Per quanto riguarda i metodi non invasivi descritti, il Prof. Dirschka ha evidenziato l’LC-OCT come un ottimo metodo diagnostico per rilevare lesioni potenzialmente pericolose. Le sezioni orizzontali e verticali e gli aspetti istologici vengono visualizzati in tempo reale.

Il rischio di trasformazione maligna è correlato al numero di lesioni.
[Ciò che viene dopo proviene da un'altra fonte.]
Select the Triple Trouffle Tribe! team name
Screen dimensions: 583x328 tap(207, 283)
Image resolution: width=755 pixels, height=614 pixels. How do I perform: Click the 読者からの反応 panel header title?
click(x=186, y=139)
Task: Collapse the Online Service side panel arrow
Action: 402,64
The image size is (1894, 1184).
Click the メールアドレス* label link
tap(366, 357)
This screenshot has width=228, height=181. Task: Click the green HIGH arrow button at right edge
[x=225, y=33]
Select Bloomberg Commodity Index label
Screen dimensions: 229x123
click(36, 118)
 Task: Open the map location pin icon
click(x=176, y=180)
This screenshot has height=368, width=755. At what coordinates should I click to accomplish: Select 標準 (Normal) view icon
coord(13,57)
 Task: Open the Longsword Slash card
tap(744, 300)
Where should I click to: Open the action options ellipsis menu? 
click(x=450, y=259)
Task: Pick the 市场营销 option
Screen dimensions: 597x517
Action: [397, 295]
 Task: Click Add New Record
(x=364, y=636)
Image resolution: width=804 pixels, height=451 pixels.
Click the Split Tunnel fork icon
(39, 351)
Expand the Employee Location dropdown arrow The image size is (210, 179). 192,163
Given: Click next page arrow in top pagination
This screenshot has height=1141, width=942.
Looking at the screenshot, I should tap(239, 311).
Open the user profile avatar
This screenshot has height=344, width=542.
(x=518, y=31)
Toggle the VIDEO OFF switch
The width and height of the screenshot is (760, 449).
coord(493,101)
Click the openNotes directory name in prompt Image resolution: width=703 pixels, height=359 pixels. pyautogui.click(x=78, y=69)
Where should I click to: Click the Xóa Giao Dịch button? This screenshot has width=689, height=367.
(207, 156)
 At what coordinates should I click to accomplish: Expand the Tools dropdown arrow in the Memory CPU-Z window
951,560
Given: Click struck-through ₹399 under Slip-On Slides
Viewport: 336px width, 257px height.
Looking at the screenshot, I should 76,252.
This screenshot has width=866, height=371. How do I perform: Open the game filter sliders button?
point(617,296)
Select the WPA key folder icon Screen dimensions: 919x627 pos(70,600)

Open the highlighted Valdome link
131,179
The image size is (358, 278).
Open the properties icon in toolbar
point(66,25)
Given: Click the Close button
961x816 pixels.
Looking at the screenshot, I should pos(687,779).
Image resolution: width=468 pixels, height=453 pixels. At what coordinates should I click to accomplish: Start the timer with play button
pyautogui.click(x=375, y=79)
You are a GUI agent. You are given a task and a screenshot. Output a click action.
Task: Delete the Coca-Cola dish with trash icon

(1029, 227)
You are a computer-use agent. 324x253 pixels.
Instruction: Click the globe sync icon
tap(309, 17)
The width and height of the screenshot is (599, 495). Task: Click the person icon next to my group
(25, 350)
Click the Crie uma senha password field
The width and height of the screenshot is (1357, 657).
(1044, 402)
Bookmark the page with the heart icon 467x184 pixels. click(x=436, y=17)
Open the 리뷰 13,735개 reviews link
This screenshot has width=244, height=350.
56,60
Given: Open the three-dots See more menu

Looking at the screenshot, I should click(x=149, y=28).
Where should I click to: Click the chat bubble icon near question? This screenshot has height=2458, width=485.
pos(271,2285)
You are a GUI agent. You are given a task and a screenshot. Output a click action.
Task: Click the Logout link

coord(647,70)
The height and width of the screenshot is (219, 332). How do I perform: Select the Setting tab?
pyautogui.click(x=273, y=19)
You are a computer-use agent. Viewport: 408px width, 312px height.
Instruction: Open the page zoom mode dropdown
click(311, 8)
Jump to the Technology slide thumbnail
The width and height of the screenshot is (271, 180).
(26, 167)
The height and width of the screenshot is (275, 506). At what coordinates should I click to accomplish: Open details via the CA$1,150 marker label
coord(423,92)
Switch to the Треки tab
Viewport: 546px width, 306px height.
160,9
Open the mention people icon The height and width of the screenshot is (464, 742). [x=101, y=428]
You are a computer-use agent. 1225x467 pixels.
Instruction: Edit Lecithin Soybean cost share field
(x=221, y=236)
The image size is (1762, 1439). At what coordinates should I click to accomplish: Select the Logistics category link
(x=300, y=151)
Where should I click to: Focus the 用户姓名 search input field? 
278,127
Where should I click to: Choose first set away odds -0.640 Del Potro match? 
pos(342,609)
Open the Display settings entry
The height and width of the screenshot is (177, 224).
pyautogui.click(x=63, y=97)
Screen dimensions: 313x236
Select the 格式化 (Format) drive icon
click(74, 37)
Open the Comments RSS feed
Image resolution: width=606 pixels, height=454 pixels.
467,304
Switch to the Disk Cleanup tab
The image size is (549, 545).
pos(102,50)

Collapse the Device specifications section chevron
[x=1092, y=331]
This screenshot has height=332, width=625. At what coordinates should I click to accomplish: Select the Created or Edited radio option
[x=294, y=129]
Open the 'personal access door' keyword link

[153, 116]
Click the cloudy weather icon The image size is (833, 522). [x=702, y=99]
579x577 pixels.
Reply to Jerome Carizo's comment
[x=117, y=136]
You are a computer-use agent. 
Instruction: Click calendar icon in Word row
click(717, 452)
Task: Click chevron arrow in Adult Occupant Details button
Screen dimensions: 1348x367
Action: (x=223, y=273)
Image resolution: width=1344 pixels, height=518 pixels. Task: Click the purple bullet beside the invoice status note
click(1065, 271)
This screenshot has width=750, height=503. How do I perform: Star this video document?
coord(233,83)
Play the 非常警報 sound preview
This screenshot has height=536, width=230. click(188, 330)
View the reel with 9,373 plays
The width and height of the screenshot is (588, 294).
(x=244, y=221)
“L’obiettivo più importante è prevenire la progressione a SCC”, ha detto il Prof. Dirschka, aggiungendo: “Abbiamo bisogno di terapie per i pazienti ad alto rischio” [11]. Più alto è il numero di lesioni, più alto è il rischio che una delle lesioni si sviluppi in SCC. Pertanto, il numero di lesioni e la carcinosi del campo giocano un ruolo importante nel rischio di progressione, ha detto il relatore. In questo contesto, si interroga sulla limitazione dell’area da trattare (25 cm2). Il rischio che una singola AK si sviluppi in SCC entro un anno è riportato in letteratura come 0,025-16%, anche se si sa poco sul rischio di progressione in questo periodo [9]. Ma il rischio è maggiore con un numero maggiore di lesioni, dice il Prof. Dirschka. Supponendo che il rischio di progressione di una singola lesione AK sia del 16% all’anno, ciò significa che con 40 lesioni il rischio corrispondente è superiore al 99% [11].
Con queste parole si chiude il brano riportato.